Tutorial: Getting started#
Welcome to you first tutorial for Data Science for Psychology and Neuroscience! This tutorial will get help you get set up using R and Jupyter notebooks. All coding for this class will be done in R, and you will submit all homeworks as Jupyter notebooks.
Goals:#
Learn how to set up and begin to use R and RStudio
Learn how to set up and use Jupyter notebooks
Installing R and RStudio#
R is an excellent tool for statistical computing, and it’s free! To download the latest version of R (currently, 4.2.2) on your computer, go to http://lib.stat.cmu.edu/R/CRAN/ and get the correct one for your operating system (Mac, Windows, etc). If you run into problems, you can check out this tutorial and this FAQ page. If that doesn’t help, you can email one of the instructors. R is great on its own, but RStudio is software that will make it a little nicer to view your code, see documentation about functions, and look at plots. Go here to download RStudio. The tutorial linked above also has instructions for installing RStudio, if you need them.
Trying it out#
Once you’ve got both of these set up, test it out!
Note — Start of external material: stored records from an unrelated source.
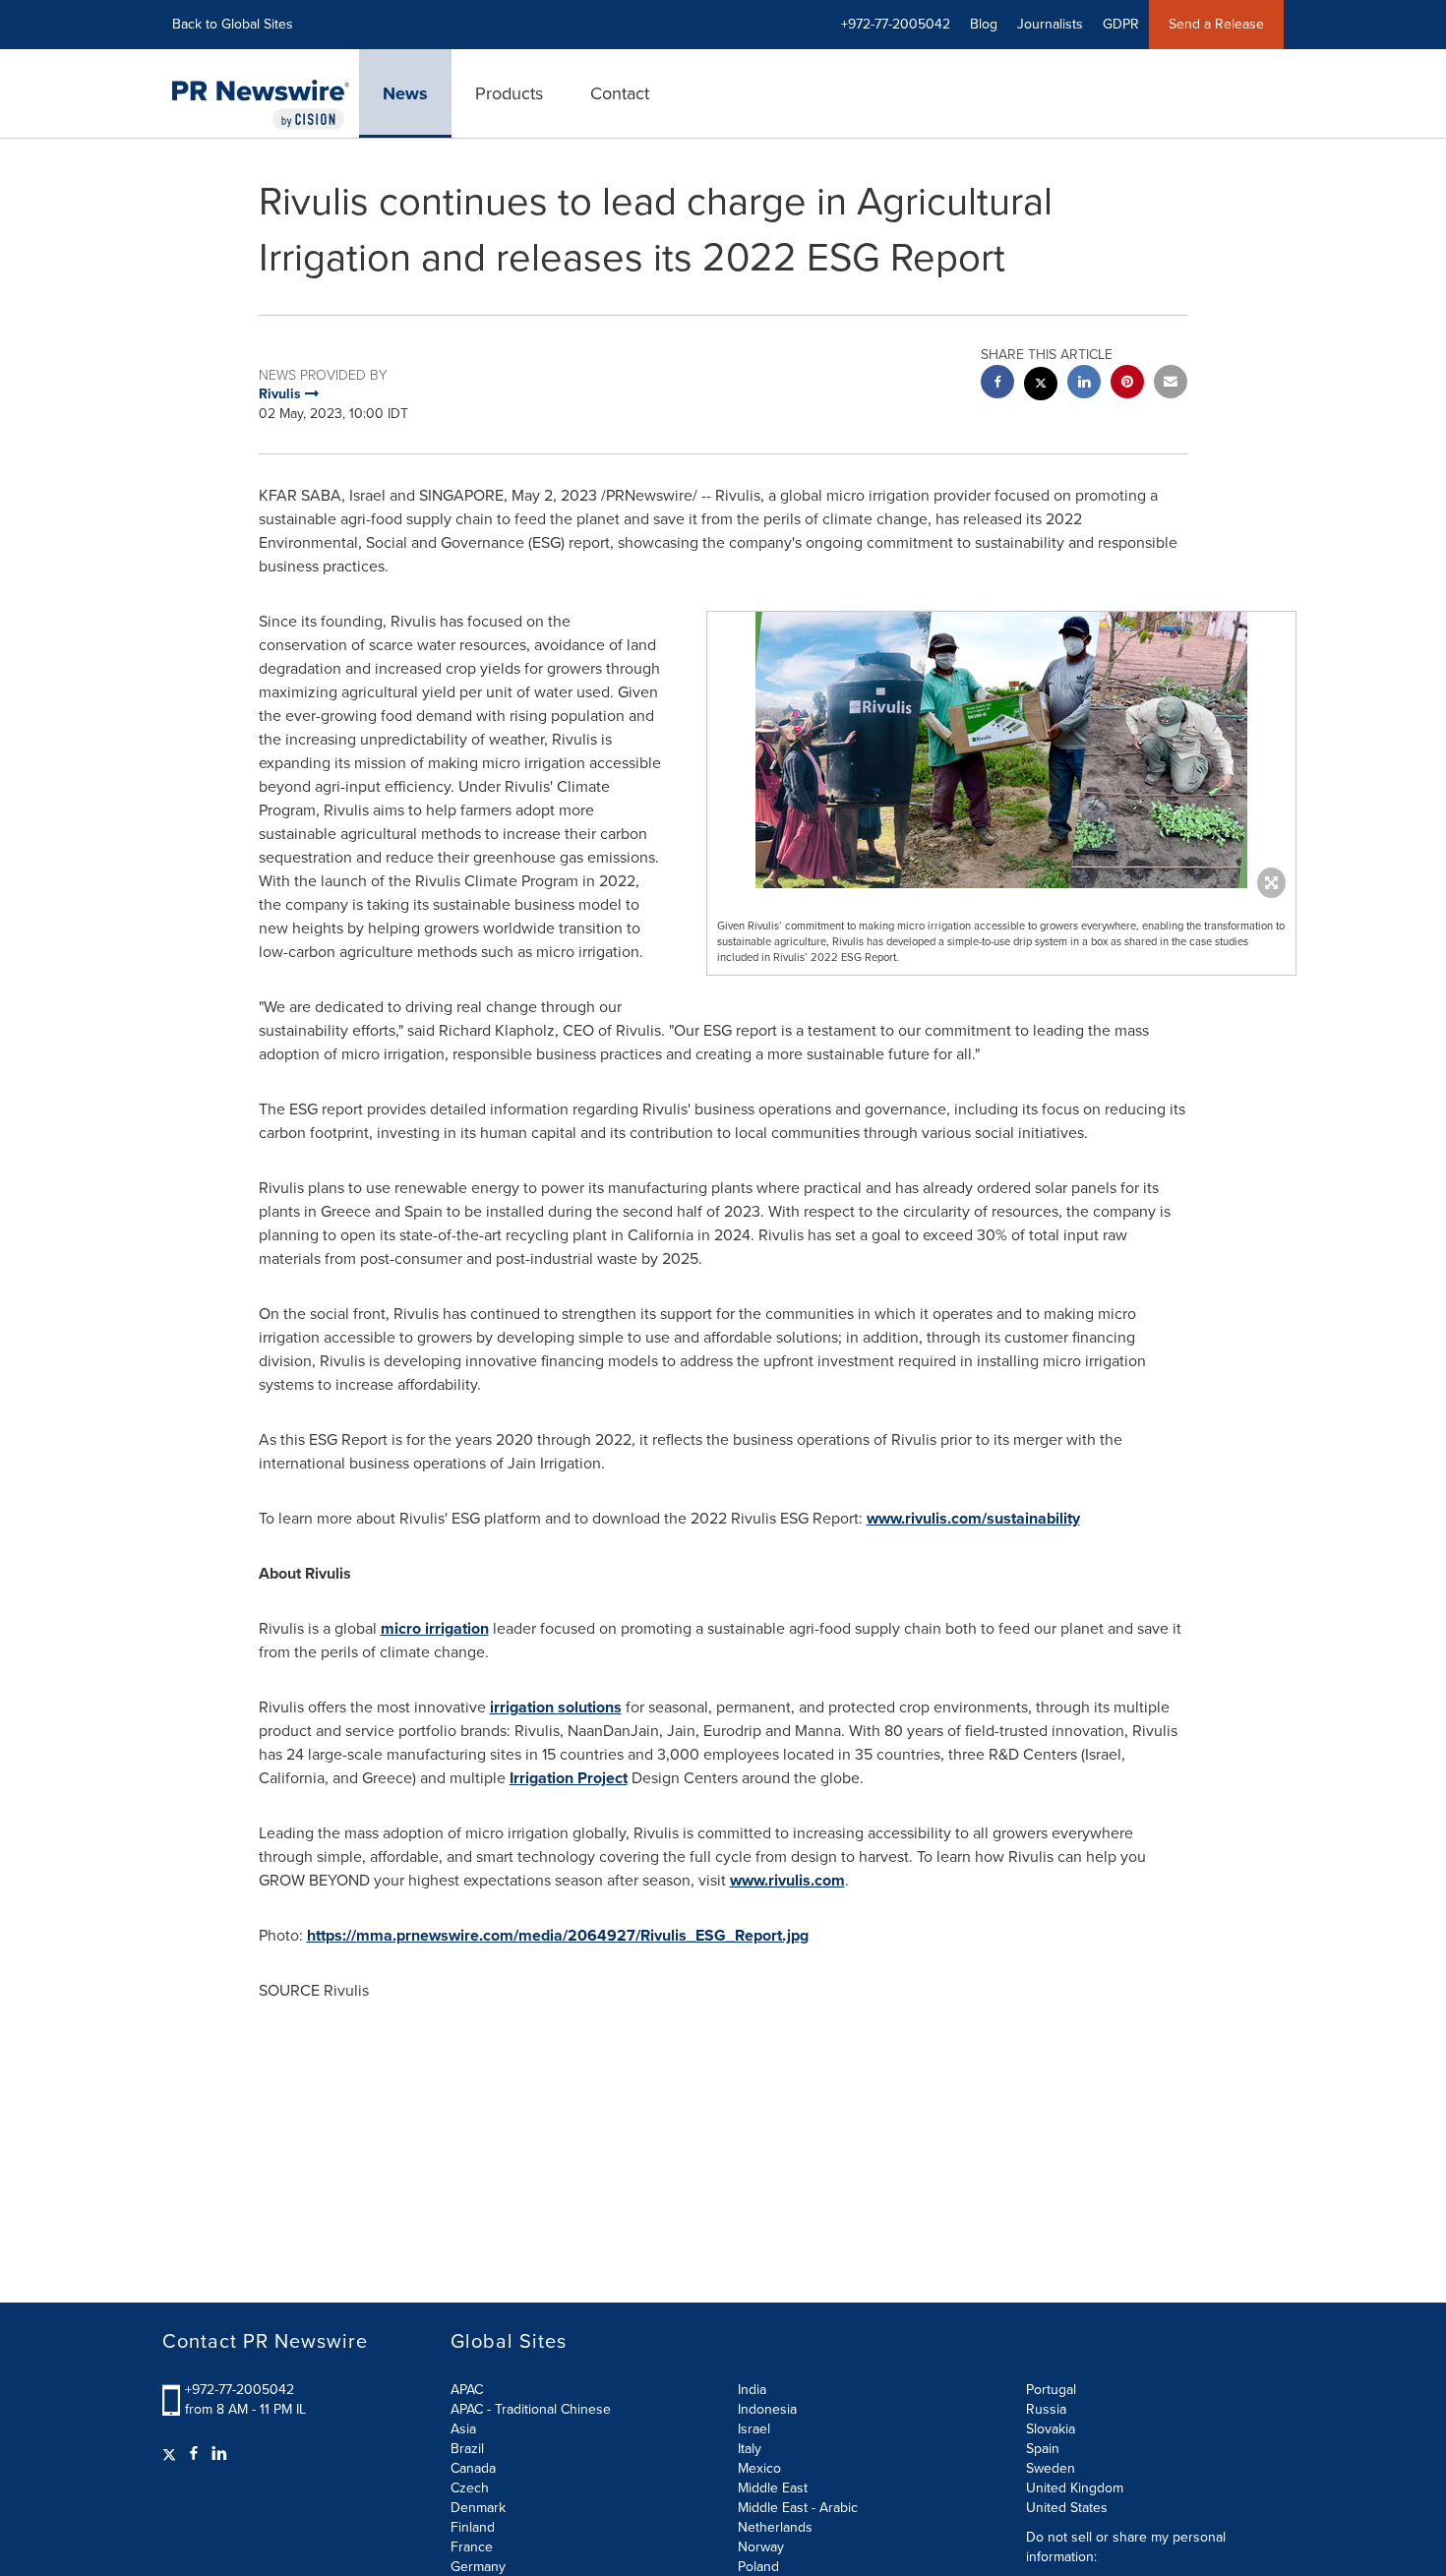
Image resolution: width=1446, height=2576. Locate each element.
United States (1067, 2507)
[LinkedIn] (219, 2454)
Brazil (467, 2448)
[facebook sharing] (997, 384)
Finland (473, 2527)
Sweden (1050, 2468)
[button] (1001, 750)
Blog (983, 24)
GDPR (1121, 24)
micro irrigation (435, 1628)
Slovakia (1050, 2429)
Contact (619, 93)
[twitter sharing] (1040, 386)
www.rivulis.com (787, 1880)
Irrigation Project (569, 1778)
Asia (463, 2429)
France (472, 2547)
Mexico (759, 2468)
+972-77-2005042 (239, 2389)
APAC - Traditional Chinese (531, 2409)
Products (509, 93)
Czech (470, 2488)
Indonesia (767, 2409)
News (405, 93)
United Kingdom (1074, 2488)
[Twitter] (171, 2454)
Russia (1046, 2409)
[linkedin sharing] (1084, 384)
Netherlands (775, 2527)
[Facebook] (194, 2454)
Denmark (478, 2507)
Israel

Open RStudio and type the following:
?hist
A window to the right will tell you about the function that plots histograms.
Now make a new vector, some thing like this:
x <- c(9,9,9,9,3,2,1,5,6,6,6,3,2,5)
Then make a histogram of it:
hist(x)
A window to the right will display your histogram.
To learn more about things you can do with RStudio, you can check out this video.
Jupyter [Julia, Python, and R] Notebooks#
Why use Jupyter notebooks?#
They are an effective form of scientific communication for a variety of audiences
You can weave together computational and narrative aspects of your project, adjusting the relative proportions of each for your audience.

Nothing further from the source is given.